Under Oregon law, a civil conspiracy is not an independent tort. Rather, it is a theory of mutual agency under which the acts of each of the conspirators are imputed to the other members for purposes of tort liability. The joint liability that arises from the acts of others is predicated on an agreement or meeting of the minds to accomplish an unlawful purpose, or a purpose not in itself unlawful by unlawful means, that results in an injury to another. Bonds v. Landers, 279 Or 169, 174-75, 566 P2d 513 (1977). Thus, in the absence of a statutory violation, a conspiracy is not tortious unless the *40underlying act itself is tortious. See Bliss v. Southern Pacific Co. et al, 212 Or 634, 642, 321 P2d 324 (1958) (holding that an alleged conspiracy to bring about a termination of a lease was not tortious when an alleged co-conspirator could terminate the lease as a matter of contract right). Thus, any discussion about conspiracy must engage with the elements of the underlying tort.
When the theory of civil conspiracy is superimposed over the tort of breach of a fiduciary duty, the law imputes the acts performed by each conspirator pursuant to their agreement to the other conspirators. Here, the complaint alleges facts from which it can be inferred that Harding and Alexander-Hergert breached their fiduciary duties to plaintiff. The theory of conspiracy serves to impute their actions to defendant attorneys. However, when that occurs, it is of no legal import insofar as defendant attorneys are concerned because they owed no fiduciary duty to plaintiff. Our prior case law illustrates the principle.
In Bergman v. Holden, 122 Or App 257, 857 P2d 217 (1993), the issue was whether the defendant could be held liable for logs obtained as a result of a trespass on the plaintiffs property by another. The evidence was that the defendant knew that some of the logs that he hauled from a landing adjacent to the plaintiffs property belonged to the plaintiff but that he did not know that the logs had been procured through a trespass. We held that the evidence was insufficient to make the defendant jointly liable along with the trespasser for the tort of trespass because he had not violated any duty owed to the plaintiff. In other words, the acts of the trespasser could not be imputed to the defendant because the defendant had not violated an independent duty owed to the plaintiff not to trespass on his property.
In arriving at our holding in Bergman, we relied in part on Restatement (Second) of Torts § 876(a). We said:
“That section requires evidence that defendant committed a tortious act in concert with the other defendants or pursuant to a common design with them. It requires that the acts committed by both defendant and by the other defendants be independently tortious in character.” 122 Or App at 260.

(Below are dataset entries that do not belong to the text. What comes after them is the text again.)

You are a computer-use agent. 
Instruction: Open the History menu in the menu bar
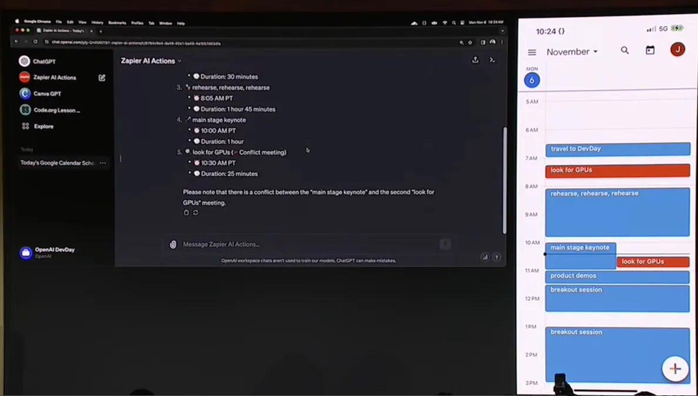click(97, 23)
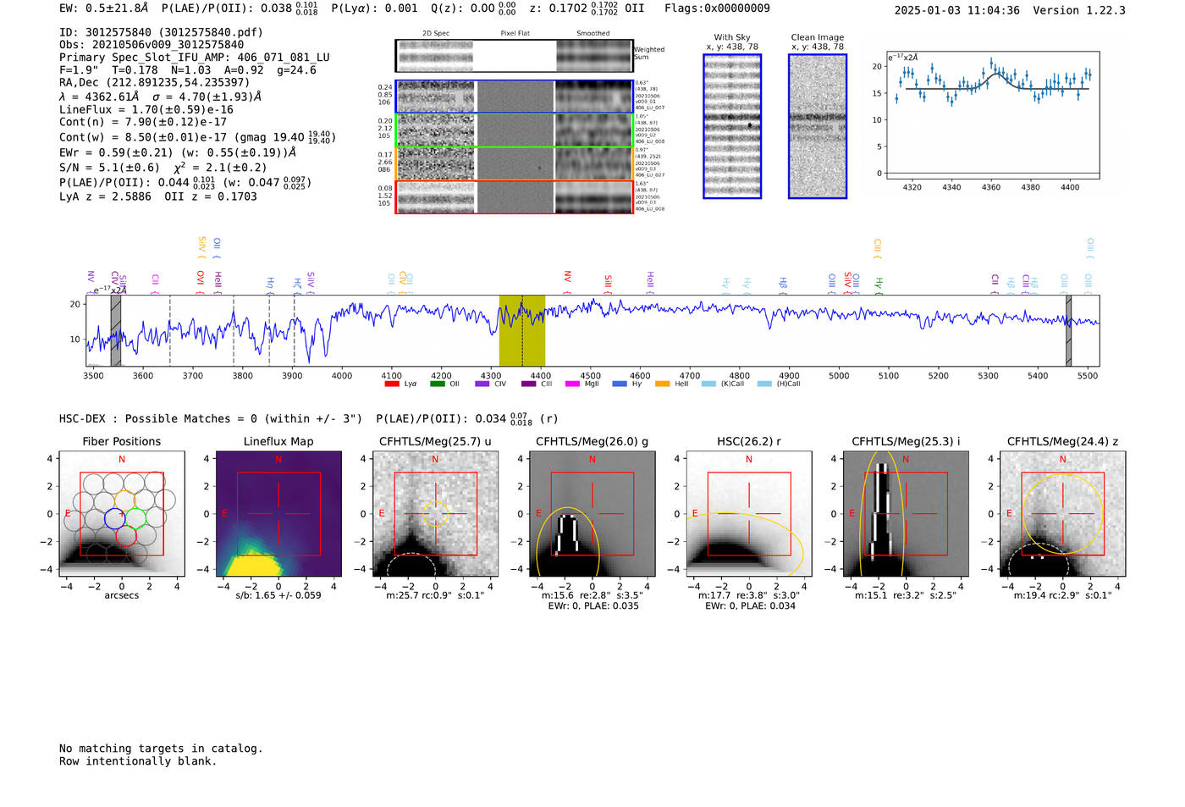Screen dimensions: 1185x807
Task: Click the gray hatched band near 5460 Å
Action: 1068,331
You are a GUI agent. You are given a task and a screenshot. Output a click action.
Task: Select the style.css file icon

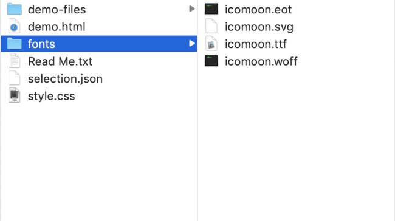15,95
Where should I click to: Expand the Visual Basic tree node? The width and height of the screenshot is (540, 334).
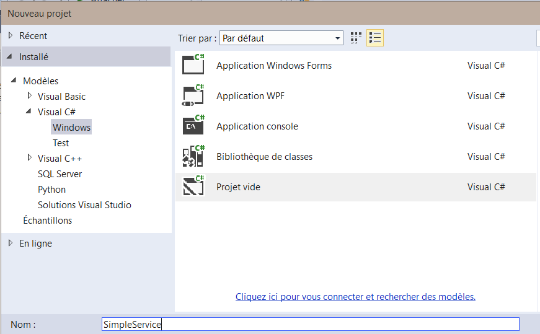click(x=29, y=96)
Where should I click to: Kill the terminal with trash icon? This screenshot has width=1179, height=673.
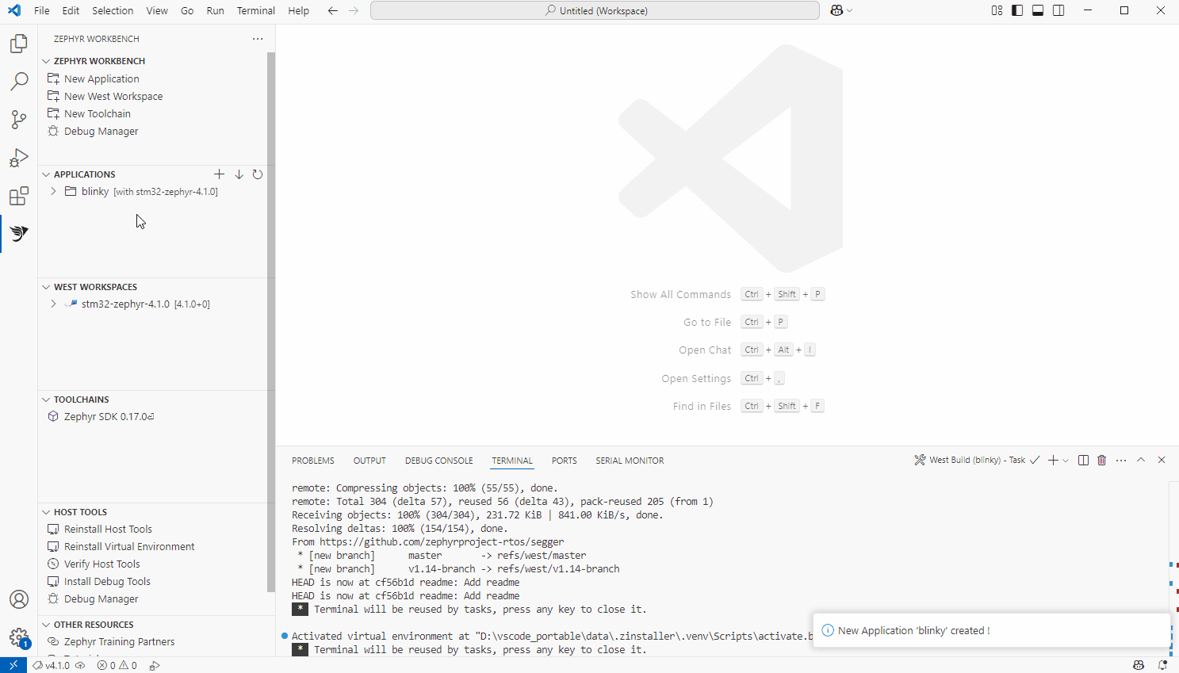(1101, 461)
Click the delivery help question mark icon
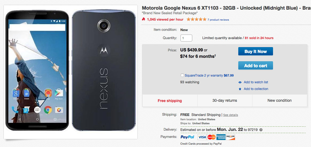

*41Restatement (Second) of Torts § 876(a) (1977), provides:
“For harm resulting to a third person from the tortious conduct of another, one is subject to liability if he
“(a) does a tortious act in concert with the other or pursuant to a common design with him * *
Comment c states:
“In order for the rules stated in Clause (a) to be applicable, it is essential that the conduct of the actor be in itself tortious. One who innocently, rightfully and carefully does an act that has the effect of furthering the tortious conduct or cooperating in the tortious design of another is not for that reason subject to liability.”5 (Emphasis supplied.)
Our holding in this case is consistent with the Restatement. Under section 876(a), defendant attorneys’ conduct could not be tortious as to plaintiff because they owed no “fiduciary duty” to plaintiff. In contrast, had defendant-attorneys jointly participated in a fraud with their clients, liability would occur because their conduct would be in itself tortious. Under those circumstances, the acts of the conspirators could be imputed to each other. Thus, because the tort of breach of a fiduciary duty depends on a duty that the law implies from a fiduciary relationship between the parties, it necessarily follows that a fiduciary relationship must exist between the plaintiff and all joint tortfeasors. In this case, plaintiff does not allege facts that demonstrate a fiduciary relationship between him and defendant attorneys. Therefore, they cannot be held liable for Harding’s and AlexanderHergert’s breach.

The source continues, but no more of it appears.